Research:Characterizing Wikipedia Reader Behaviour/S3-English Large Scale
Notes on Planned Analysis[edit]
Response Distributions ( notebook )[edit]
- response histograms for each question
- Q3 co-occurrences for responses with 2 motivations
- See how response distributions to one question change when conditioned on a specific response in another question
Temporal Distributions (notebook):[edit]
plot answer distribution for each question
- by hour of day
- by weekday vs weekend
- broken down by device
Response Timestamps will be normalized using timezone information from the IP
How motivations for reading wikipedia change during the day or on a weekday vs a weekend will be especially interesting
Session Data Preparation and Quality QA[edit]
Investigate how to:
- join responses and other page view requests
- sessionize requests
- build navigation trees (see Bob and Ashwin's work)
Sampling Bias[edit]
How do sessions from people who answered the survey compare to those who did not?

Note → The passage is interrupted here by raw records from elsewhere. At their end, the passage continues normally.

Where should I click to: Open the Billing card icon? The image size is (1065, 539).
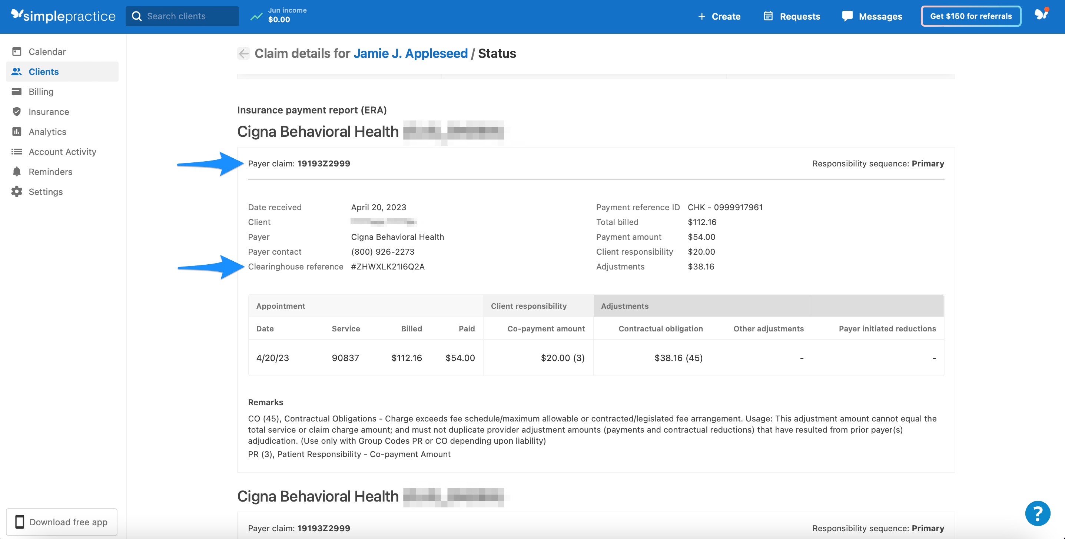click(x=16, y=91)
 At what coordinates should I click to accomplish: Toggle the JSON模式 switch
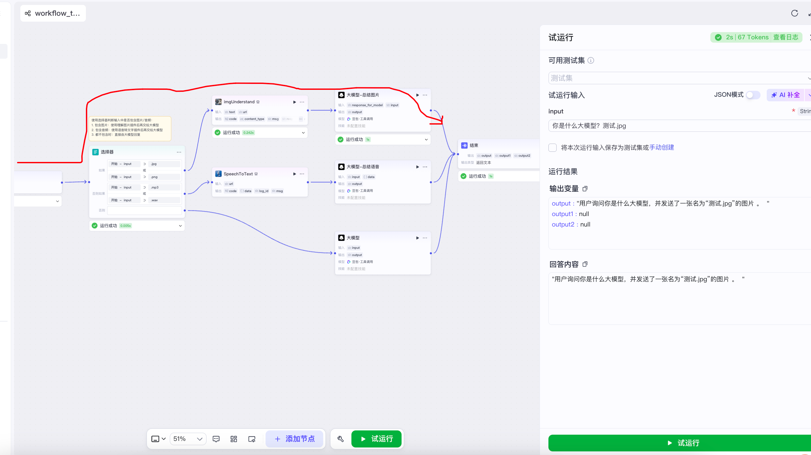[753, 95]
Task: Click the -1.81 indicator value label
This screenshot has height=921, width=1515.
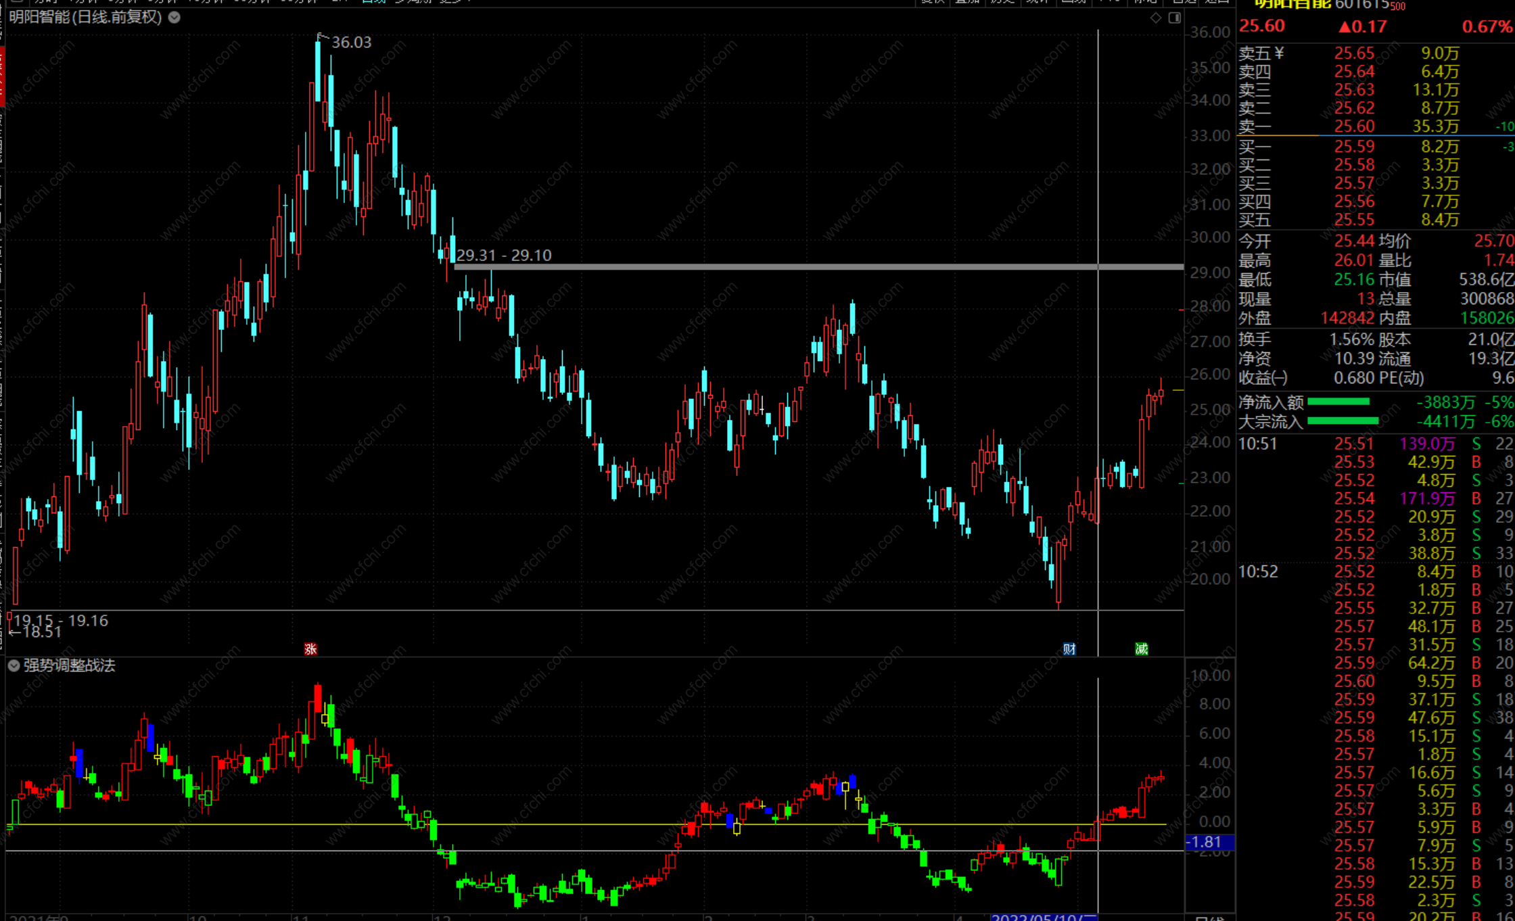Action: click(x=1209, y=842)
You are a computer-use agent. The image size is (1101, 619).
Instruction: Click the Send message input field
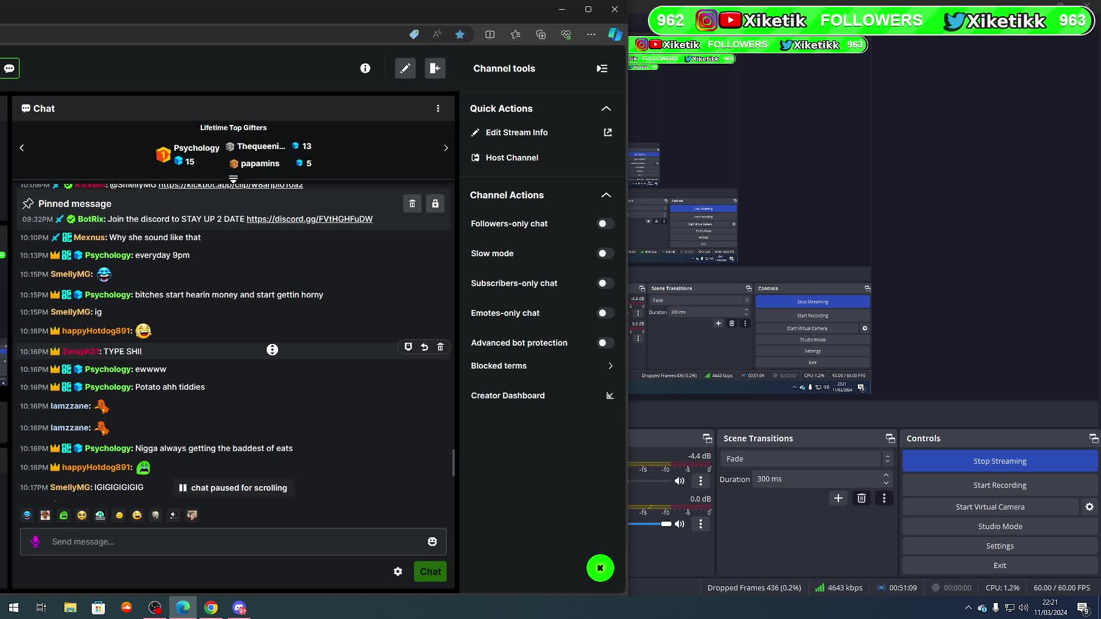tap(229, 542)
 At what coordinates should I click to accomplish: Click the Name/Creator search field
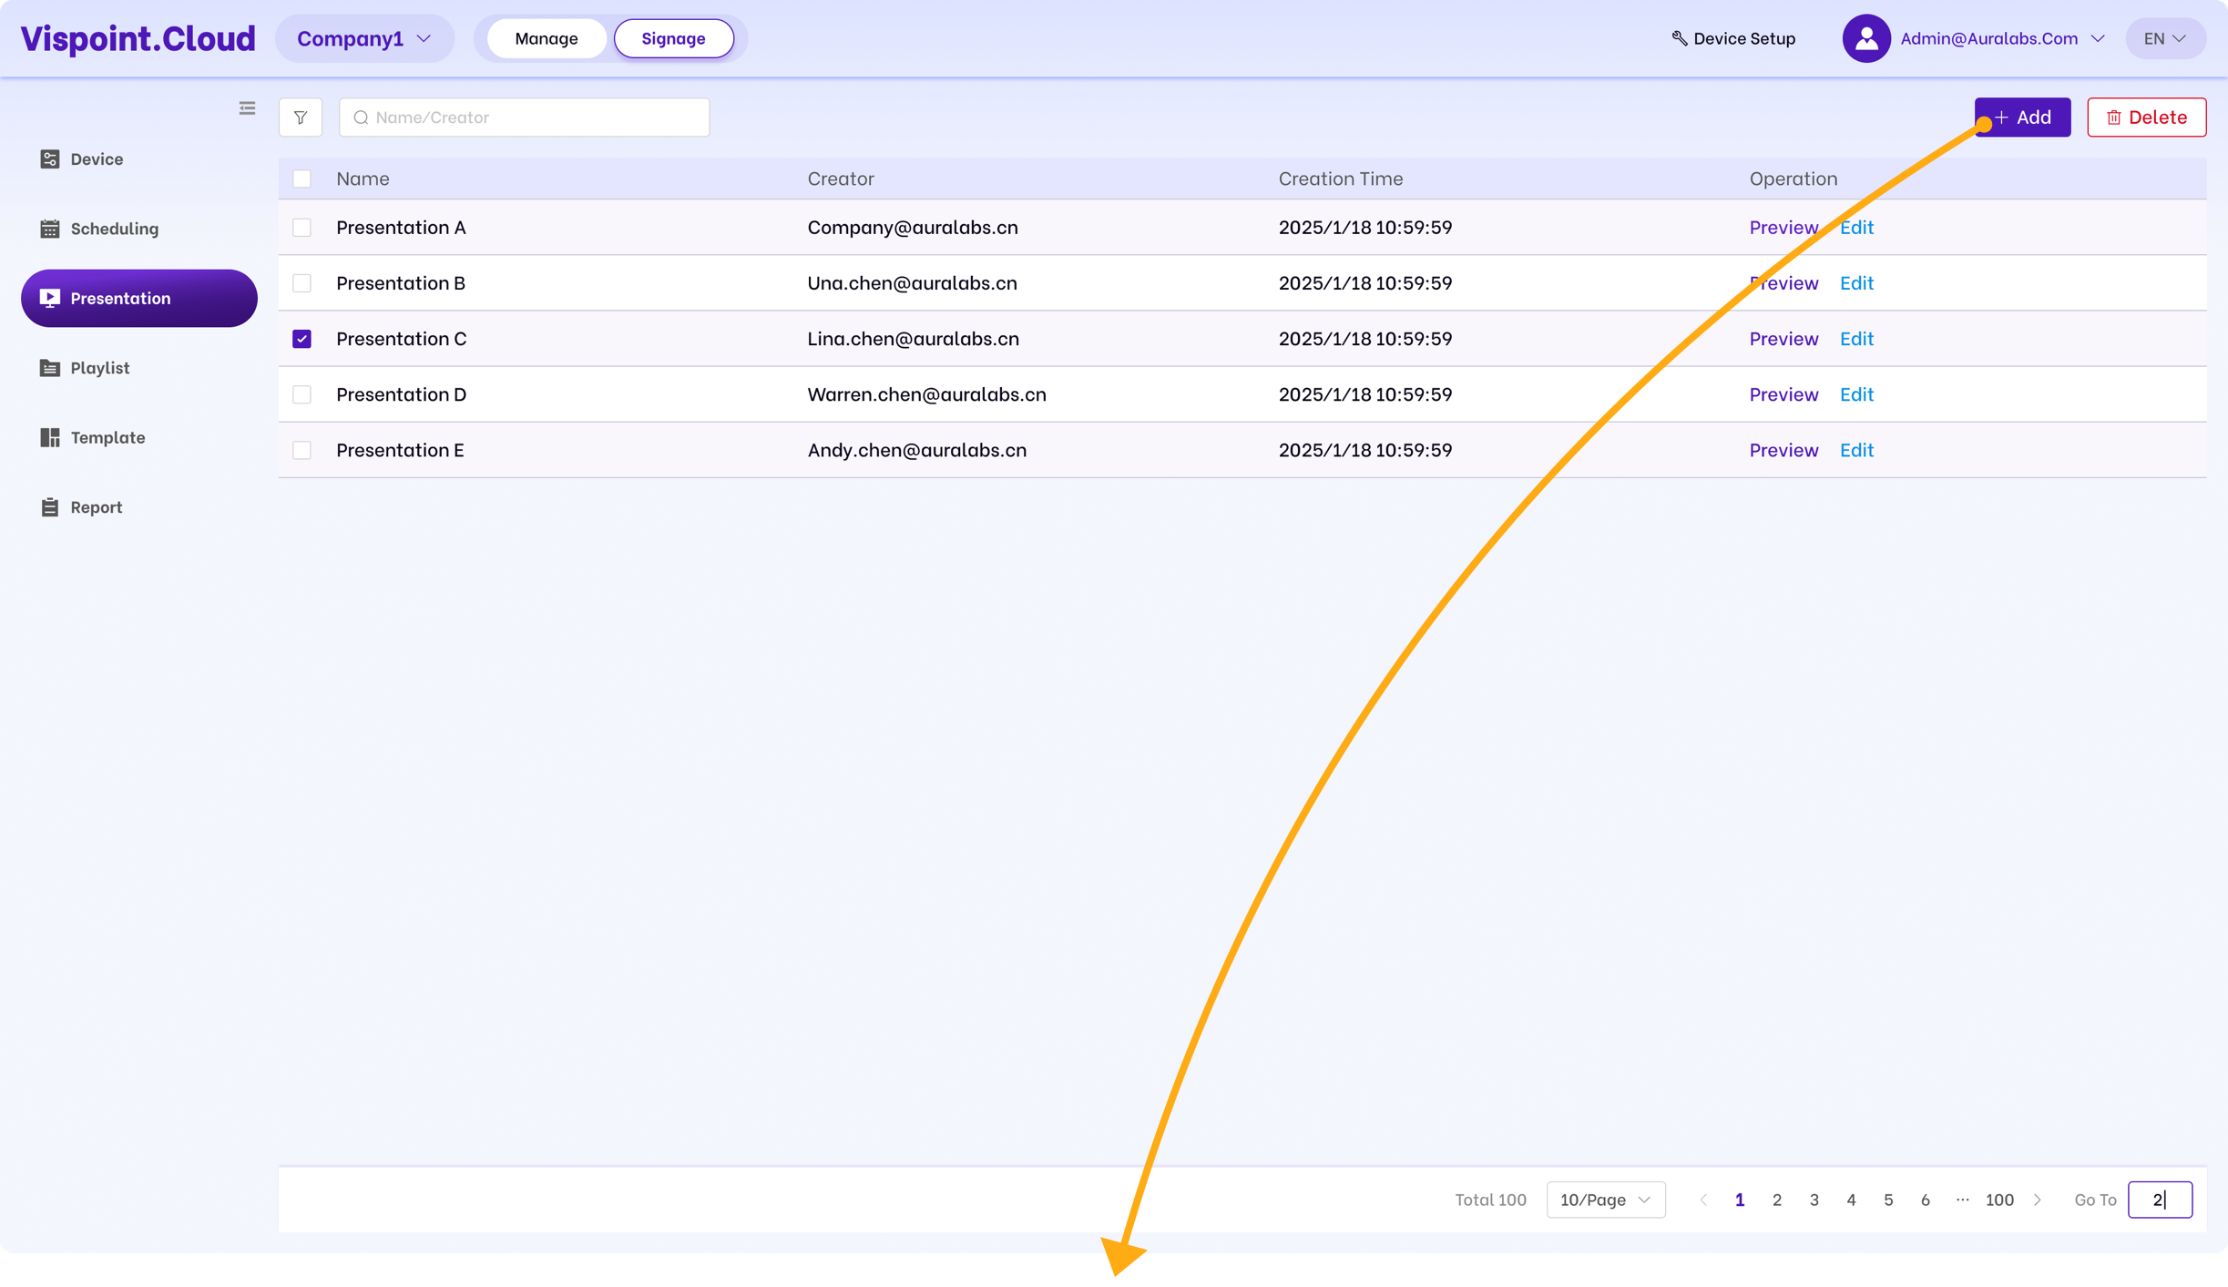537,117
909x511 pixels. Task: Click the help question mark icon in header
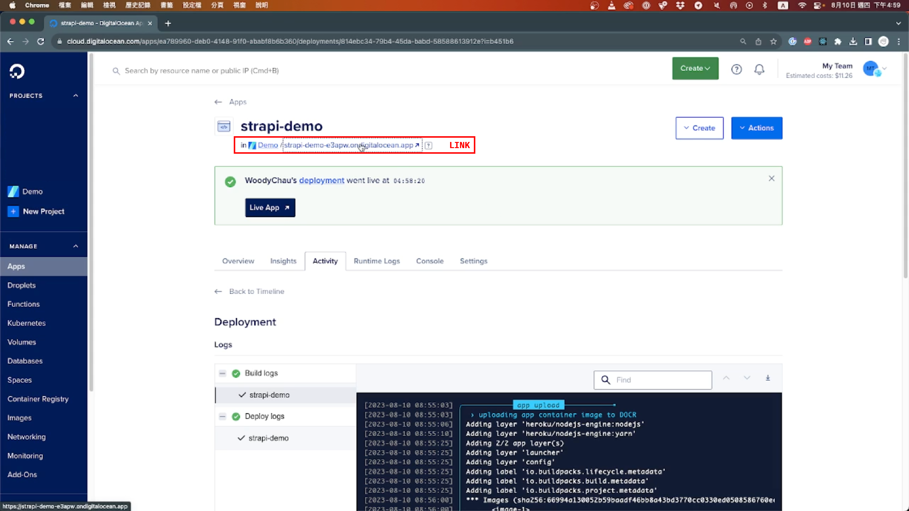[x=736, y=69]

Consider session features:
- session length
- requests per session
- # of trees
- mean # of children per node
- some measure of whether navigation trees traversed in DFS vs BFS manner
Investigate feature distributions for each group for some features
Logistic Regression: Predict if are you in the sample? Look at accuracy, significance of features.
- hopefully poor accuracy and no features are significant
- if not, will give us insight into along what features respondents differ
Classification Tasks
- can you predict information depth (Q1 response) from session features
- if so, analyze feature weights to get insight for how people read differently when looking up a fact vs desiring in-depth knowledge
- can you predict level of familiarity (Q2 response ) from session features?
- if so, analyze feature weights to get insight for how people read differently when familiar vs. unfamiliar
- can you predict motivation (Q3 response) from topics in the article?
- take average over topic vector for articles in session (mean topic)
- take element-wise variance over topic vector for articles in session (topic variability)
- investigate if session features help
- 4. can you predict device from trace
- kind of boring
Learning Article Representations from Reading Co-Occurrence (notebook)[edit]
Its possible to generate article embeddings based on text (LDA) or links to tother articles (SVD on link network matrix). We can also generate representations that are based on what people actually read together. We could apply the skip-gram or CBOW word2vec models to our collection of sessions, where articles::sessions as words::sentences. These embeddings could be used to improve the "read-more" reading recommendations feature, which currently just uses a "more-like" search. They might also yield an interesting approach to generating link recommendations: given an article: see which of its nearest neighbors are not linked to it. We can also use these vectors to measure how "far" people move around in a session.
Misc
- under what motivations do people do BFS vs DFS (random/bored group will be particularly interesting)